With the DNN, it is possible to express the relationship between
the linguistic feature sequence and the acoustic feature sequence
by using complicated nonlinear transformation functions that are
difficult to express with a decision tree.
[0067] Further, the acoustic model of the present disclosure is not
limited to these, and any voice synthesis method may be adopted as
long as it is a technique using statistical voice synthesis
processing, such as an acoustic model combining HMM and DNN.
[0068] As shown in FIG. 3, the learning result 315 (model
parameters) may be stored in the ROM 202 of the control system of
the electronic musical instrument 10 of FIG. 2 at the time of
shipment from the factory of the electronic musical instrument 10
of FIG. 1, for example, and may be loaded from the ROM 202 of FIG.
2 to the singing voice control unit 307 or the like described later
in the waveform data output unit 211 when the power of the
electronic musical instrument 10 is turned on.
[0069] Alternatively, as shown in FIG. 3, the learning result 315
may be downloaded to the singing voice control unit 307 in the
waveform data output unit 211 from the outside, such as the
Internet, via the network interface 219 by the performer operating
the switch panel 140b of the electronic musical instrument 10.

LIST OF TASKS:
A. According to the patent excerpt, what can the performer operate to download the learning result 315 from outside?
B. Transcribe part of the patent excerpt, beginning at the words "[0067] Further, the" and stopping after the words "is turned on.".
C. Pick up the patent excerpt on singing voice synthesis after its final sentence and write what comes next.

LISTING:

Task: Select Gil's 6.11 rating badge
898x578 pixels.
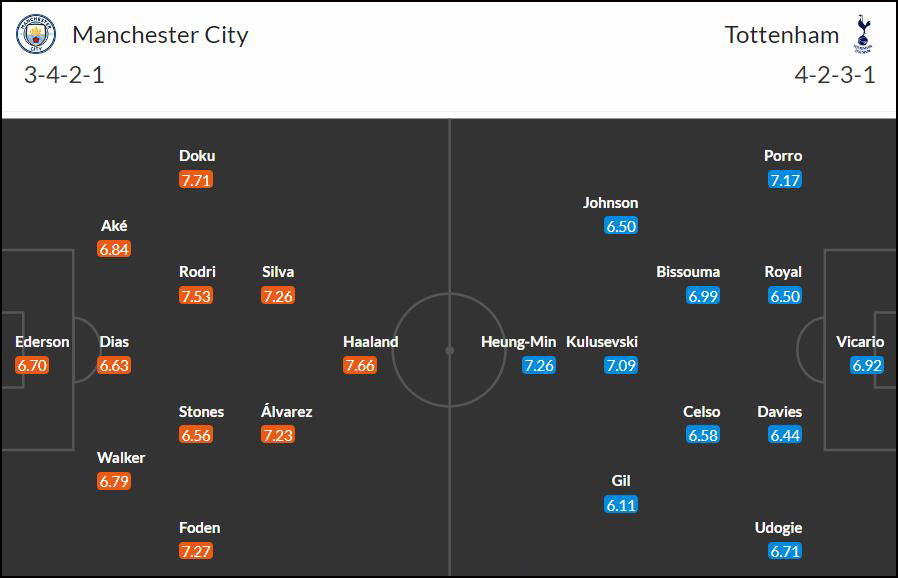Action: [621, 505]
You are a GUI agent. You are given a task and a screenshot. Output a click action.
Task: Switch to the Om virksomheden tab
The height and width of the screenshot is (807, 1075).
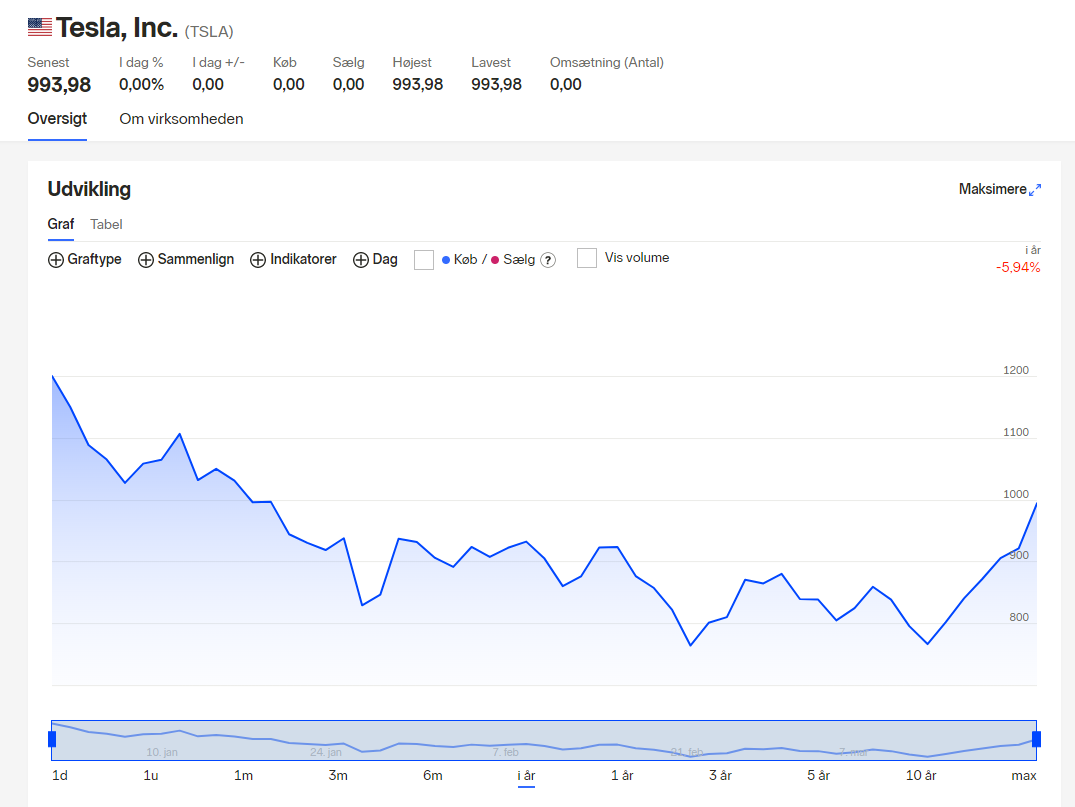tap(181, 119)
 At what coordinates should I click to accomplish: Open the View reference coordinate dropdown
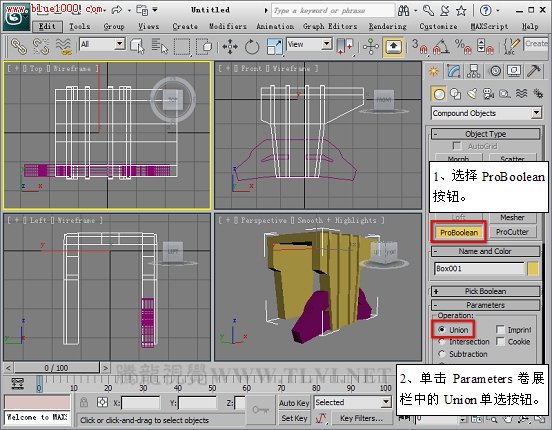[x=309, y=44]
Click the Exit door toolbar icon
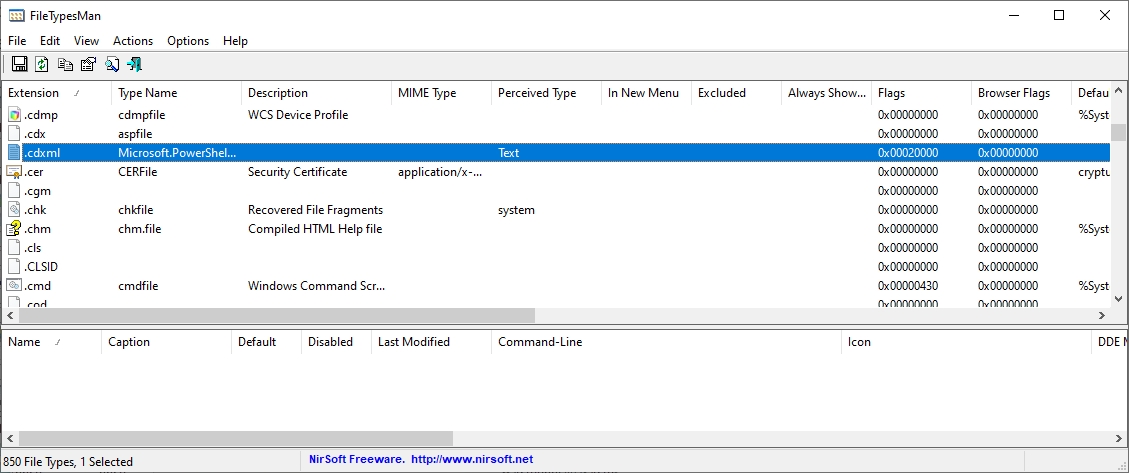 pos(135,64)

OUTPUTS BY TASK:
A. The switch panel 140b of the electronic musical instrument 10.

B.
[0067] Further, the acoustic model of the present disclosure is not
limited to these, and any voice synthesis method may be adopted as
long as it is a technique using statistical voice synthesis
processing, such as an acoustic model combining HMM and DNN.
[0068] As shown in FIG. 3, the learning result 315 (model
parameters) may be stored in the ROM 202 of the control system of
the electronic musical instrument 10 of FIG. 2 at the time of
shipment from the factory of the electronic musical instrument 10
of FIG. 1, for example, and may be loaded from the ROM 202 of FIG.
2 to the singing voice control unit 307 or the like described later
in the waveform data output unit 211 when the power of the
electronic musical instrument 10 is turned on.

C.
[0070] <Voice Synthesis Based on Acoustic Model>
[0071] FIG. 4 is a diagram showing an example of the waveform data
output unit 211 according to an embodiment.
[0072] The waveform data output unit 211 includes a processing unit
(which may be called a text processing unit, a preprocessing unit,
etc.) 306, a singing voice control unit (which may be called an
acoustic model unit) 307, a sound source 308, and a singing voice
synthesis unit (which may be called an voice model unit) 309 and
the like.
[0073] The waveform data output unit 211 receives the singing voice
data 215, which includes lyrics and pitch information, and lyrics
control data, which are instructed by the CPU 201 via the key
scanner 206 of FIG. 2 based on the keys pressed on the keyboard
140k (operating elements) of FIG. 1, and synthesizes and outputs
singing voice waveform data 217 corresponding to the lyrics and
pitch. In other words, the waveform data output unit 211 executes
statistical voice synthesis processing in which the singing voice
waveform data 217 corresponding to the singing voice data 215
including the lyrics text is synthesized by predicting it using a
statistical model called an acoustic model set in the singing voice
control unit 307.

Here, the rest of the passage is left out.